1922 yılının son aylarında bölgede otorite sağlamayı başaran Ankara Hükümeti'nin emriyle başlatılan Gönen-Manyas Sürgünü halen tam olarak aydınlatılmış bir vaka değil. Alternatif tarih yazıcılarımızın bile es geçtikleri bu acıklı sürgünün neden gerçekleştirildiği dahi halen net olarak bilinmiyor. Bölge Çerkeslerinin Anzavur Ahmet'i ya da Çerkes Ethem'i destekledikleri sebebiyle sürüldükleri önermesi inandırıcılıktan oldukça uzak çünkü aynı köyden hatta aynı sülaleden Çerkeslerin iki karşıt kampta birbirlerine silah sıktıkları vakalar biliniyor. Yunan işgali altındayken İzmir'de ilan edilen Şark-ı Garip Çerkesleri Temini Hukuk Cemiyeti'nin yayınladığı bir bildiri dışında, olmayan faaliyetlerini sürgüne sebep olarak göstermek de gerçeklikten uzak.
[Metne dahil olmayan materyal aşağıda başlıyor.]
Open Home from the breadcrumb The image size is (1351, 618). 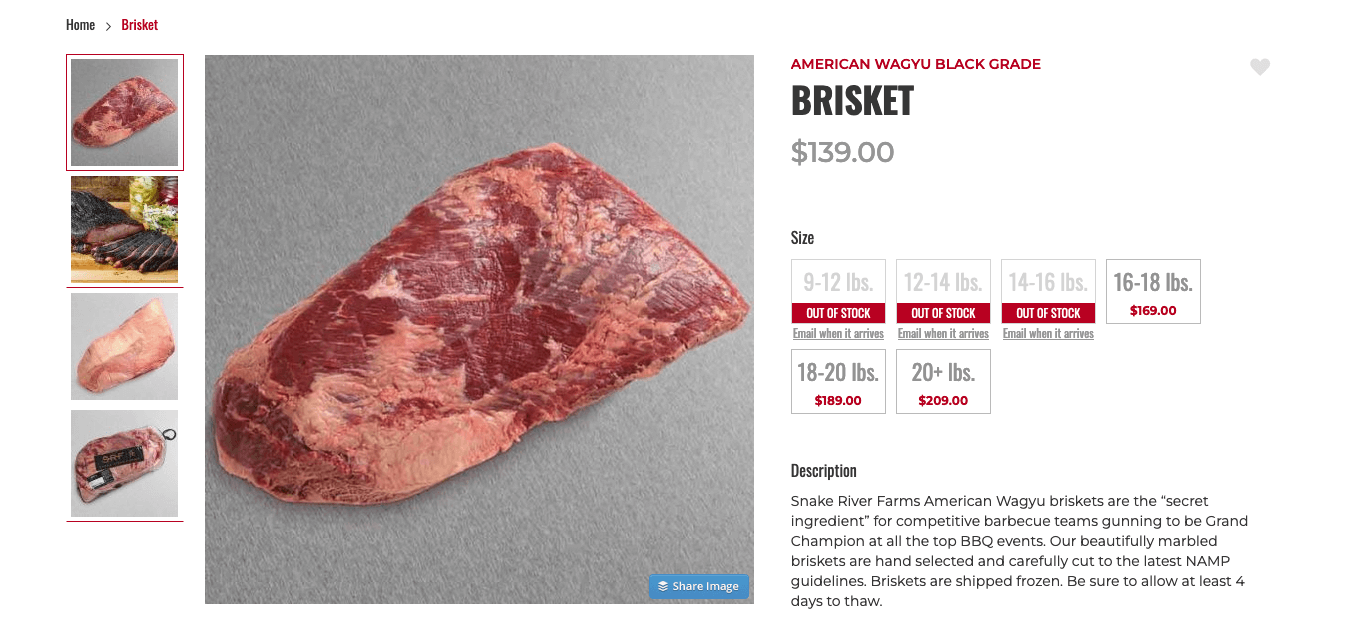point(80,24)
Gönen-Manyas civarından 13 Çerkes köyünün Anadolu içlerine sürgün edilmesinin sebebini belki de yeni kurulan Cumhuriyet'in ideolojik yaklaşımına ve benzer 'kolektif cezalandırma' uygulamalarına bakarak tahmin etmek mümkün.

Sürgünün nasıl gerçekleştiği, kararın nasıl halka duyurulduğu, toplumsal altyapısının nasıl hazırlandığı ve sürgünde yaşananlar hakkında şimdiye kadar yapılan/yapılmayan tarihsel çalışmalar bize bir şey anlatmıyor. Şimdilik en güvenilir ve gerçek kaynağımız; 90 yılın ardından çözülmeye başlayan diller…

Bu sürgünün fotoğrafı yok

Son dönemde bölgede yapılan amatör sözlü tarih çalışmalarından ve tabi sürgün esnasında İstanbul'dan yükselen ürkek çığlıktan (Çerkes Aydını Mehmet Fetgeri Şoenü'nün konuyu gündeme getirmek için TBMM'ye gönderdiği iki adet mektup) anladığımız kadarıyla Cumhuriyet tarihinin unutulan iç sürgününün hikâyesi şu şekilde;

1922 yılının Aralık ayında Manyas'a bağlı bir Çerkes köyü olan Mürüvvetler'e bölgede otoritesini yeni tahkim eden jandarma birlikleri bir tebligat getirir. Tebligatta bir hafta içerisinde yola çıkacakları yazılıdır. Nereye ve neden sorularının bir cevabı yoktur. Mürüvvetler köyünün yine Balıkesir civarında başka bir yere sürülmesi, dönemin elitleri arasında ve toplumda ciddi bir tepki ile karşılaşmayınca plan genişletilerek uygulamaya konur.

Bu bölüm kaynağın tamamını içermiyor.